Accomplice AI: Theft of identity data 

Accomplice AI: Theft of identity data - Image by Eric Blanton from Pixabay

Share post

Identity data has always been one of cybercriminals' favorite loot. With their help, account compromises can be initiated and identity fraud committed. Now ChatGPT & Co are also helping with perfect phishing emails. A statement from Dirk Decker, Regional Sales Director DACH & EMEA South at Ping Identity.

The attackers usually use social engineering and phishing. The success rate of such attacks, mostly based on sheer mass, is limited. Individualized emails and messages tailored to a victim offer significantly higher success rates, but also require significantly more work and are therefore – so far – rather the exception.

ChatGPT & Co help with phishing

Until now, because with the appearance of the first AI-based chatbots, such as ChatGPT, emails and messages on social engineering and phishing aimed at the masses can now also be individualized - and this quickly, easily and effectively. The success rate of a single attack - let alone an entire campaign - can be greatly increased thanks to AI. Because even reply emails, up to longer, highly complex conversations, can be created 'realistically' automatically with AI-based chatbots. To do this, the AI ​​only needs the personal and personally identifiable data of its victims that is freely accessible to everyone on the Internet. She is even able to perfect emails and messages based on the positive and negative reactions of her victims.

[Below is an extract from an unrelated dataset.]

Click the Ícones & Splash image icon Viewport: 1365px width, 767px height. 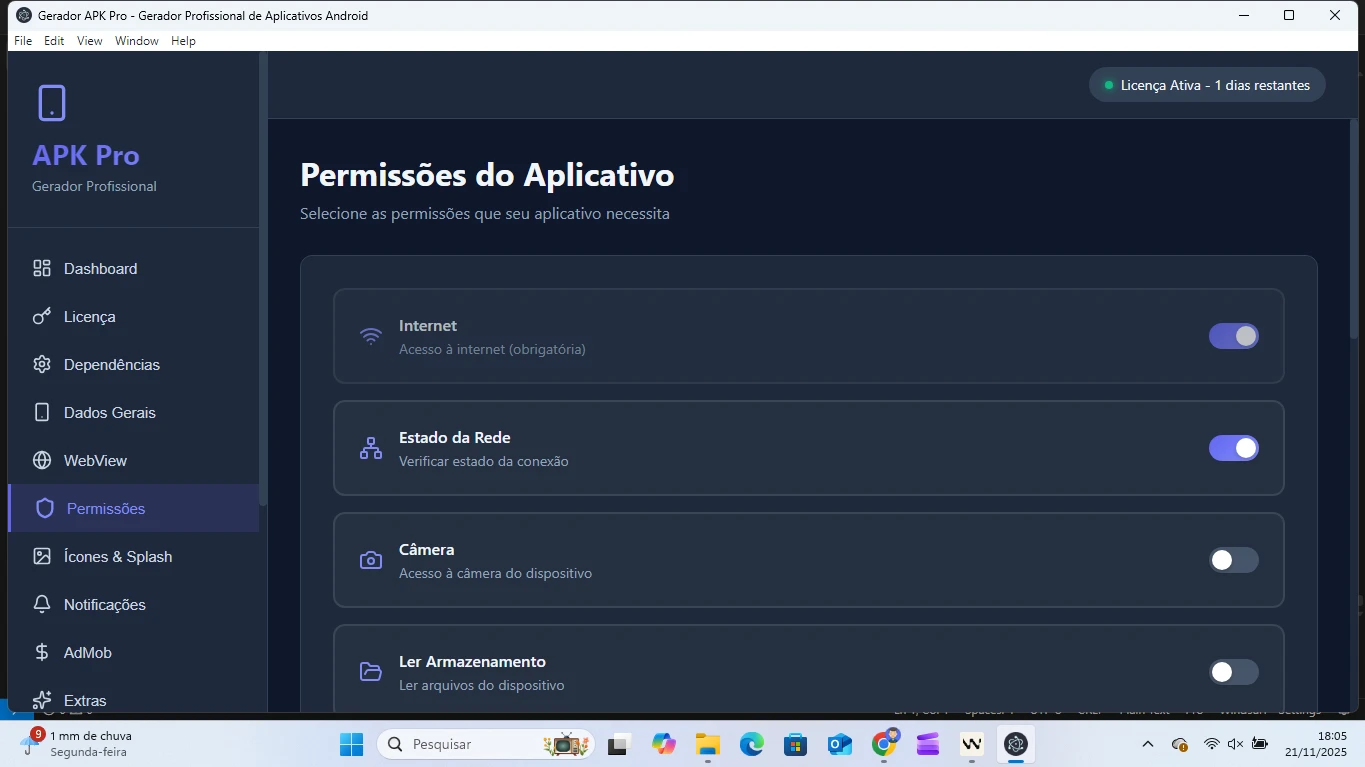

Christina Lekati, an expert in defending against social engineering attacks, recently explained what such AI-based attacks on identity data can look like in practice in the article 'ChatGPT and the future of social engineering', which is well worth reading. The TÜV also assesses the emerging development as serious. In its recently published study 'Cyber ​​Security in German Companies', the association explicitly warns against the misuse of AI systems by cyber criminals - also and especially in the context of personalizing and optimizing spear phishing and social engineering campaigns.

Simulate AI-based phishing campaigns internally

In order to minimize the potential success rate of AI-supported campaigns, many experts now advise raising awareness of the problem in the workforce and simulating AI-based phishing campaigns in order to detect potential weak points and contain them in advance. Such preventive measures are all well and good – but they are not enough on their own. More is required – and now also possible. We are talking about the use of verified identity data and decentralized identity management and identity threat detection and response (ITDR) solutions.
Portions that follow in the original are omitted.